Optimizing lightweight geopolymer concrete mixes

Abstract The development of geopolymer concrete is advancing rapidly worldwide. However, issues related to workability and setting time in geopolymer mixes, compared to traditional concrete mixtures, remain a challenge. These problems could be particularly concerning if geopolymer is used for masonry applications. The short setting time and rapid hardening may enhance the production rate of masonry units but require careful consideration to ensure practicality and quality control. This study examines the performance of lightweight geopolymer concrete (LWGPC) as an alternative to traditional lightweight concrete to be used in masonry unit’s production.

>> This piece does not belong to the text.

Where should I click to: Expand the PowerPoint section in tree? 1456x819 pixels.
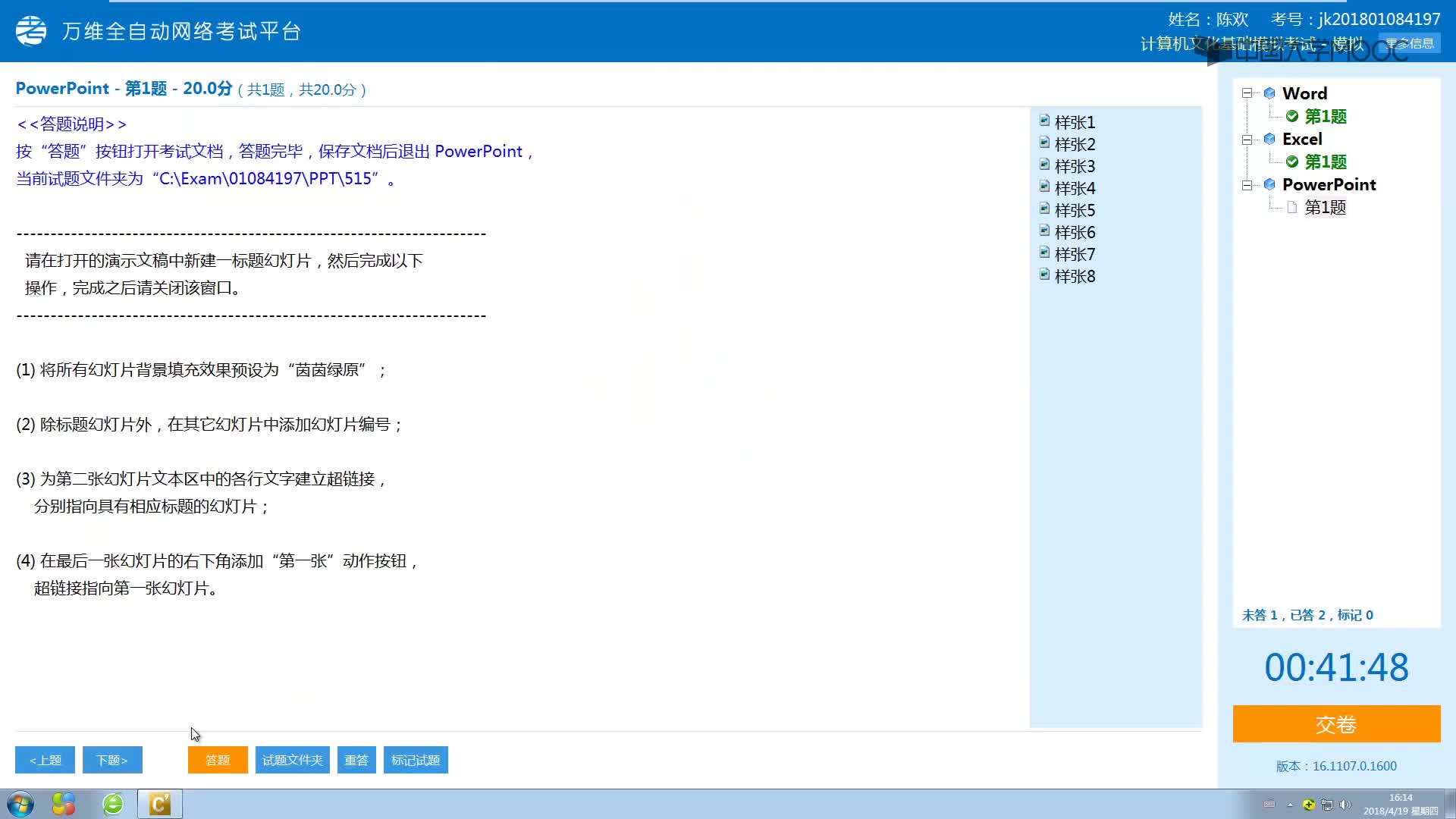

The investigation focuses on the effects of free water, foaming agent content, and foam stabilizer on the mechanical and physical properties of LWGPC. Experimental results indicate that reducing the free water content increased the dry density from approximately 810 kg/m³ to 1030 kg/m³ and enhanced the compressive strength from 3.25 MPa to 5.61 MPa after 28 days. Conversely, increasing the foaming agent content decreased the dry density from 1024 kg/m³ to 680 kg/m³, accompanied by a reduction in compressive strength from 5.52 MPa to 2.28 MPa. The inclusion of foam stabilizer slightly reduced density (by up to 7%) and caused compressive-strength reductions ranging from a 4% to 42% within the tested mixes, increasing with foaming-agent content. These findings highlight the trade-offs between density, strength, and workability, offering valuable insights for optimizing LWGPC for masonry used in structural applications, and insulation purposes. Within the tested range, intermediate foaming-agent dosages (around 60–80 kg/m³) yielded the highest specific compressive strength, depending on stabilizer content. Additionally, a new set of equations was proposed to predict the compressive strength and dry density of lightweight foamed geopolymer concrete, with strong correlation to experimental results (R² = 0.93 for compressive strength and R² = 0.96 for dry density).